● GIVEN REQUEST A:
Repeat the part of the network design project description that starts at "In this project, we" and stops after "selfishly acting agents.", word for word.
● GIVEN REQUEST B:
Pick up the project description on cost sharing mechanisms for network design after its last sentence and carry it forward.

Project description.

Background.

Network design problems are fundamental to Application Area B of the DFG Research Center Matheon and have been studied extensively in applied mathematics and theoretical computer science. These studies are primarily about algorithms that efficiently compute "good" solutions to the underlying network design problems; said differently, solution quality and computational efficiency are the major concerns. An assumption that is often made implicitly in this context is that the network participants, also termed agents, are indifferent to the output computed by the algorithm and therefore are willing to accept the proposed solution. However, today's networks, the Internet being the most prominent example, often consist of a multitude of autonomous and selfish agents that may attempt to manipulate the algorithm's decisions if advantageous. We can therefore no longer take this assumption for granted, but instead need to design algorithms that are resilient to these manipulations.

Mechanism design is concerned with the study of algorithms whose inputs are provided by selfish agents that would lie if this helped to achieve their own goals. One of the main objectives in mechanism design is to develop algorithms that are incentive compatible, i.e., that enforce the agents' truth-telling by making it in their own self-interest to do so. Algorithmic mechanism design therefore incorporates all three issues mentioned above, i.e., solution quality, computational efficiency and incentive compatibility of an algorithm.

Research program.

In this project, we study combinatorial optimization problems from a natural game-theoretic perspective, with a particular focus on network design problems and, recently, also scheduling problems. We aim at designing cost sharing mechanisms that can be utilized to share a commonly used resource (e.g., the cost of a network infrastructure, the processing time of a compute server) among selfishly acting agents.

● DATASET EXTRACT:

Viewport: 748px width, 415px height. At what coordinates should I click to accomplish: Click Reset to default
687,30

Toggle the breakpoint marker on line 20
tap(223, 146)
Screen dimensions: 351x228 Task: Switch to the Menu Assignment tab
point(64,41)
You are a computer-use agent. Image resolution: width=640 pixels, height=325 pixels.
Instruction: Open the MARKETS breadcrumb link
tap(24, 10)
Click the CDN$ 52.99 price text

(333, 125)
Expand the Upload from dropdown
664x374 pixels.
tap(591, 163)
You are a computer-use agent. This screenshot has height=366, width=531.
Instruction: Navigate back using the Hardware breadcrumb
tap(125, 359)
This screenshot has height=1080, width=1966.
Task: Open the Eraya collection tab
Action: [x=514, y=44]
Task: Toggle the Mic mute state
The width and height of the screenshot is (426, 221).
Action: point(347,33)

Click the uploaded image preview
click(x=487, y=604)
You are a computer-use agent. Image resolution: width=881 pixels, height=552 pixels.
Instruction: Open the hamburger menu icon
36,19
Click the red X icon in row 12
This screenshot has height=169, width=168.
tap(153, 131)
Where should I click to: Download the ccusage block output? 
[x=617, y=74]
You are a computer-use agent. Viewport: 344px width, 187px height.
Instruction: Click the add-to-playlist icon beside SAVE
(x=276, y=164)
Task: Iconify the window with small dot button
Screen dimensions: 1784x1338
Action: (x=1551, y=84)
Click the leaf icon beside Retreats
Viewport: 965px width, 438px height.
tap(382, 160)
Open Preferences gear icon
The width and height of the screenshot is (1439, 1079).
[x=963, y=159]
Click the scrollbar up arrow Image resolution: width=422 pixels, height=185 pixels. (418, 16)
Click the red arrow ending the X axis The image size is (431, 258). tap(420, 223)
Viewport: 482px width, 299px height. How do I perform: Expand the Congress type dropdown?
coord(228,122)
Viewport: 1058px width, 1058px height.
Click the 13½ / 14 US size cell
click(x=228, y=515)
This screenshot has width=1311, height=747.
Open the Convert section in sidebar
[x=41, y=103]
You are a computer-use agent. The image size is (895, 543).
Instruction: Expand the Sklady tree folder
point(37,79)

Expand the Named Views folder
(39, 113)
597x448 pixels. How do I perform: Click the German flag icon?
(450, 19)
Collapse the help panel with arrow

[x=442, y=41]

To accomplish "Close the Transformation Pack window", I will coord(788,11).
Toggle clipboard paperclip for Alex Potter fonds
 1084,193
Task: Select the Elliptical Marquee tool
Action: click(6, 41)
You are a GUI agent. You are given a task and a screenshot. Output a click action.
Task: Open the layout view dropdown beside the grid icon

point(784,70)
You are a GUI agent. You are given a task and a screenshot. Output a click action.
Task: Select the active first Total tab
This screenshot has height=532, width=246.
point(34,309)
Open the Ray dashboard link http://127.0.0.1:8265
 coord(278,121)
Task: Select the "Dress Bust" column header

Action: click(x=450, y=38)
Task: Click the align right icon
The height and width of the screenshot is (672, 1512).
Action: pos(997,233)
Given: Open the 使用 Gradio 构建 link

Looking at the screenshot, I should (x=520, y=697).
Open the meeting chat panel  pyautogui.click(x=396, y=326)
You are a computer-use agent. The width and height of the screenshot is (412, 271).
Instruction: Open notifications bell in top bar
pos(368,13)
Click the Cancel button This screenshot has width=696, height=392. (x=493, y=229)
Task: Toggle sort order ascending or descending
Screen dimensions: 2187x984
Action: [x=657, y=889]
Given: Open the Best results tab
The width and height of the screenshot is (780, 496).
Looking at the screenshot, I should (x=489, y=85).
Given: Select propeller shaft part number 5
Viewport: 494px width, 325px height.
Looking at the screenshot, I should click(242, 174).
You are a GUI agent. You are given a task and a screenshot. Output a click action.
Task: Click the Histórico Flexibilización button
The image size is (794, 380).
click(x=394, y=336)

● TASK ANSWER A:
In this project, we study combinatorial optimization problems from a natural game-theoretic perspective, with a particular focus on network design problems and, recently, also scheduling problems. We aim at designing cost sharing mechanisms that can be utilized to share a commonly used resource (e.g., the cost of a network infrastructure, the processing time of a compute server) among selfishly acting agents.

● TASK ANSWER B:
The long term goals of this project are to (i) study the effect of selfish behaviour in a cost sharing context for network design and scheduling problems; (ii) identify alternative, practically relevant notions of incentive compatibility; (iii) design new algorithms that achieve the desired game-theoretic objectives; (iv) investigate the impact of the insights obtained in the cost sharing context on other areas, such as approximation algorithms, stochastic optimization, etc.; (v) identify and investigate an online analogon to the cost sharing setting and its objectives.

Expertise.

Our group has a strong theoretical background in algorithmic mechanism design and combinatorial optimization. Furthermore, we have gained expert knowledge by means of industry cooperations on related problems.

Results.

We obtain incentive compatible cost sharing mechanisms for the price collecting Steiner forest problem [2]. More precisely, we present a simple 3-budget-balanced and group-strategyproof mechanism for the above problem. We also show that our mechanism outputs client sets whose social cost is optimal.

While quite some progress has been made in understanding the issues mentioned above with respect to network design problems, they are far from being well-understood in the case of scheduling problems: We show in [1] that for many natural scheduling objectives, most of the known concepts and methodologies seem to be too restrictive to obtain good cost sharing algorithms. We therefore seek alternative, but practically reasonable notions of incentive compatibility and attempt to devise new algorithms that achieve these objectives.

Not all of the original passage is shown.